Rochester Parks Dept. gives update on goose mitigation efforts

(ABC 6 News) – The Rochester Parks & Recreation Dept. has been making efforts to limit the goose population in the Med City and has been trying different methods to keep the population from growing.

Two different methods have been used to try to limit the population. Last spring, the parks department used a method called egg addling, where volunteers oiled the eggs in the nest. This spring, they tried the ceramic egg replacement method.

"They’re equally as effective. It wasn’t because oiling was more aggressive it was our effort. We intentionally left some eggs to hatch," Paul Widman, Director of Rochester Parks & Recreation Department, said.
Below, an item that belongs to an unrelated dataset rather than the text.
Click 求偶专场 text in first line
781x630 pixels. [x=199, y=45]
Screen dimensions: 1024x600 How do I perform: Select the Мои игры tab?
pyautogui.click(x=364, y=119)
Widman said more goslings were born this spring compared to last because the department intentionally left eggs untreated due to requests from Rochester residents. But, the department still treated nearly 250 eggs and kept those from hatching this spring.

"A slightly smaller population would be lovely, but no geese would be a loss. So it’s like we need a little bit of both," Rochester resident Andi Sutton said.
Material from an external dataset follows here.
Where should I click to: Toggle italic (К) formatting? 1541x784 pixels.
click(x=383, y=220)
"I don’t really like the geese because they poop too much and they hiss at you," Flannery Haven Sutton Wilkins said.

The south fork of the Zumbro River in Rochester is classified by the Minnesota Pollution Control Agency as being impaired for recreational use because it contains too much fecal coliform bacteria from goose droppings.

Widman said the mitigation results aren’t going to be as visible in the first two years. This is a long-haul method.

"It doesn’t reduce the population. It only slows the growth," he said.

Widman said there are pros and cons to both methods. Looking forward to the future of the population mitigation, oiling takes longer and the department has already invested in the ceramic eggs. Widman thinks the ceramic egg option will be the method used going forward.

"Without the geese, it would be a radically different lake," Sutton said.

The two methods used are recommended by the Humane Society of the United States and are considered humane.